Stephanie Simpson, PhD candidate
is the assistant program director at The Center for Urban Community Services in New York City and an adjunct professor at the University of the West Indies Open Campus. She has a master’s degree and is a licensed social worker with more than 19 years of clinical, training, and consulting experience in various settings working with underserved communities. She is a graduate of Mico Teachers College, where she earned a Diploma in Secondary Education. She is also a graduate from the University of the West Indies (B.S.W & MSW.) and a Ph.D. Candidate at the Institute for Clinical Social Work.
Stephanie’s career began with working with marginalized children and families as an elementary and high school teacher for over six years. Her career continued as a social worker in community development focused on community organizing, data collection, and participatory action research. She also worked as the director of social work at a state hospital in Jamaica, West Indies, for over seven years. Throughout her career, she has maintained the role of adjunct professor, teaching social work courses at the associate and bachelor level, both face-to-face and asynchronously for over 10 years. She has also worked as a guidance counselor and a social work investigator for children treated for abuse at a state hospital. Her work in New York spans from foster care clinician to social worker with the homeless population to director of family services and assistant program director. Her areas of expertise include homelessness, immigration, co-occurring disorders, stress, anxiety and depression, grief and loss, family/relationship issues, and personal growth. She especially enjoys working with the geriatric population as well as children and families.

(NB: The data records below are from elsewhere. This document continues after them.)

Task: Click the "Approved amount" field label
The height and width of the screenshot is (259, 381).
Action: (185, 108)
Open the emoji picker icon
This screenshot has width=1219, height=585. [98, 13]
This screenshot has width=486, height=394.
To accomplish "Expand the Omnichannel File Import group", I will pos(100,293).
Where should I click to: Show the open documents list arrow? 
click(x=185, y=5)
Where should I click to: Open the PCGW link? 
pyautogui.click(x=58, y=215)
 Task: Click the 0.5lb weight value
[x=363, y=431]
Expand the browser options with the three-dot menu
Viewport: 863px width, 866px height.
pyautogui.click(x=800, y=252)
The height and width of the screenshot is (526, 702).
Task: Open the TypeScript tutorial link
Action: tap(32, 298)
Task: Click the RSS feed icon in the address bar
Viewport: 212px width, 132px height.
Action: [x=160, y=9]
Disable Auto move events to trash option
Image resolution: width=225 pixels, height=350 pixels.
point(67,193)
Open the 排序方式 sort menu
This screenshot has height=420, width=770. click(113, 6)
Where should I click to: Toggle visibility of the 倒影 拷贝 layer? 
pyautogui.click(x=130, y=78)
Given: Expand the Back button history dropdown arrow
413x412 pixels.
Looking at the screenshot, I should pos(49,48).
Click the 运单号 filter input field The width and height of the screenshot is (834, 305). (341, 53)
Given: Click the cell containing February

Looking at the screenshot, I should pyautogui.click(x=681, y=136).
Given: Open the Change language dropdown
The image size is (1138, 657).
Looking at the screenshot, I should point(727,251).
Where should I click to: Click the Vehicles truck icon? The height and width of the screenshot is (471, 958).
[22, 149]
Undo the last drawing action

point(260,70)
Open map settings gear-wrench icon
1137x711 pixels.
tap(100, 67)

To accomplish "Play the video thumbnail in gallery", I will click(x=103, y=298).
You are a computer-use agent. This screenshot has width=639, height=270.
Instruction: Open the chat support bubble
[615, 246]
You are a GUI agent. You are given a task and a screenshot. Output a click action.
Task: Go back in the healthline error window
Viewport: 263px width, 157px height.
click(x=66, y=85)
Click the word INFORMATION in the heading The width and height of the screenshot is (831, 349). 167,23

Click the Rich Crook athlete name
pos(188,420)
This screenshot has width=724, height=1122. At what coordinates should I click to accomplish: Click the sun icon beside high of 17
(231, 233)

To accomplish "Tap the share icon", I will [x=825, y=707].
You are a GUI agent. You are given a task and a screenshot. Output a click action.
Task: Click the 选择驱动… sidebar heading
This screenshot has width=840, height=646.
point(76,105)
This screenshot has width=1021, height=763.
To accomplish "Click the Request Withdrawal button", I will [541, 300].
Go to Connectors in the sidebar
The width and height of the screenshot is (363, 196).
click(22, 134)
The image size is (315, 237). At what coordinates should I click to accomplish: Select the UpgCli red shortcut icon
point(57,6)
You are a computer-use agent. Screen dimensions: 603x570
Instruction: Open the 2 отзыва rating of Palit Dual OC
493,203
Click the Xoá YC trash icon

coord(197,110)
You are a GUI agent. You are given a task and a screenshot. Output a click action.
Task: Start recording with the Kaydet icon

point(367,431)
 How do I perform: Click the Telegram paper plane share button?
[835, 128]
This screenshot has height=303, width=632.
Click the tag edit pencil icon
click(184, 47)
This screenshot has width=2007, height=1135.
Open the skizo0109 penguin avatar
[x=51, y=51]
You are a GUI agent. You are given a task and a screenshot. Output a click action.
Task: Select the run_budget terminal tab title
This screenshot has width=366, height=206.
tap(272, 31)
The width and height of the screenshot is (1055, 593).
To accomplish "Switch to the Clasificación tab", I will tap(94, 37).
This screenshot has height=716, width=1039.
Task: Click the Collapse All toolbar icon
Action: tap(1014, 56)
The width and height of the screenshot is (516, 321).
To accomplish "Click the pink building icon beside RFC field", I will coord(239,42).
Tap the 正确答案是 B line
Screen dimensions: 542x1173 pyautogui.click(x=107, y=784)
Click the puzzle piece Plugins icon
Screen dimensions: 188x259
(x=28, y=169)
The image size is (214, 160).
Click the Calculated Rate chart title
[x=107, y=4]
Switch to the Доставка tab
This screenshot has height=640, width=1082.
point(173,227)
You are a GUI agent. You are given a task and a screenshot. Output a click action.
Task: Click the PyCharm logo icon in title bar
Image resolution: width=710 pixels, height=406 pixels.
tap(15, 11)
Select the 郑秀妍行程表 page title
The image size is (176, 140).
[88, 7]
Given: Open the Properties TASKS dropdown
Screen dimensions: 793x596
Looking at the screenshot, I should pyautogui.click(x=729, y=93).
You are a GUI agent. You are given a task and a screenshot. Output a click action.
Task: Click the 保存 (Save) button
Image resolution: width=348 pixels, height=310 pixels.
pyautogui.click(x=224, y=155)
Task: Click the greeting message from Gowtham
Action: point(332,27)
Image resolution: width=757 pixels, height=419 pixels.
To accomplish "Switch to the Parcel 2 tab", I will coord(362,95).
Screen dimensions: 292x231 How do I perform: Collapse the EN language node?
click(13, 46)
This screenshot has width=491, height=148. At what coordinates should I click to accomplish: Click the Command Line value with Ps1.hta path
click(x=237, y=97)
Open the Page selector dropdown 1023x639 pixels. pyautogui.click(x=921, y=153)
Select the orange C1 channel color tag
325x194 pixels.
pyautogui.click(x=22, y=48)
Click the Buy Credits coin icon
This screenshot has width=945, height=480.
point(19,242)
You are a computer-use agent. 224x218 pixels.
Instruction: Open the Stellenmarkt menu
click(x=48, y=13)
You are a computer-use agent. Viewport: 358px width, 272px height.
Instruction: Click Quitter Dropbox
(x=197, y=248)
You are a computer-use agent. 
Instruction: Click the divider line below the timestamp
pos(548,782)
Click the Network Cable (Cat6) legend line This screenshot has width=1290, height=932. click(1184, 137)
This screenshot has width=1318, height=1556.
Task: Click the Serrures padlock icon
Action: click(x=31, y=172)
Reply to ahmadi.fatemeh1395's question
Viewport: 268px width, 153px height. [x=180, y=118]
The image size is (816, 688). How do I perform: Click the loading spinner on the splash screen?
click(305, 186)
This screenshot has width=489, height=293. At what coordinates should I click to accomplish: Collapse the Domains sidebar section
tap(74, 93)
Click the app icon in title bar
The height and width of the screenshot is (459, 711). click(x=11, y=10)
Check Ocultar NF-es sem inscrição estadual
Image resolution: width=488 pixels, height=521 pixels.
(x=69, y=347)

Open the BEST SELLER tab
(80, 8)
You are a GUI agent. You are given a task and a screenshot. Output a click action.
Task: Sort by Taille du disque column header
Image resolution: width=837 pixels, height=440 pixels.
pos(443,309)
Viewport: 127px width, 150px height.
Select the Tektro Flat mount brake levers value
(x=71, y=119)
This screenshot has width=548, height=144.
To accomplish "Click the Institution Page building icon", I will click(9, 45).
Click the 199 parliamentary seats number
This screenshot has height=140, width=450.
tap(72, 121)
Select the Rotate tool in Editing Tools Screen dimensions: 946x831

Stephanie utilizes a psychodynamic approach to therapy, focusing on the psychological roots of emotional suffering. Her hallmarks are self-reflection and self-examination and the relationship between therapist and patient as a window into problematic relationship patterns in the patient’s life. Her goal is not only to alleviate the most obvious symptoms but to help people lead healthier lives. She desires to work alongside others to assist them in healing from trauma, building self-worth, improving communication in their relationships, and reaching their goals.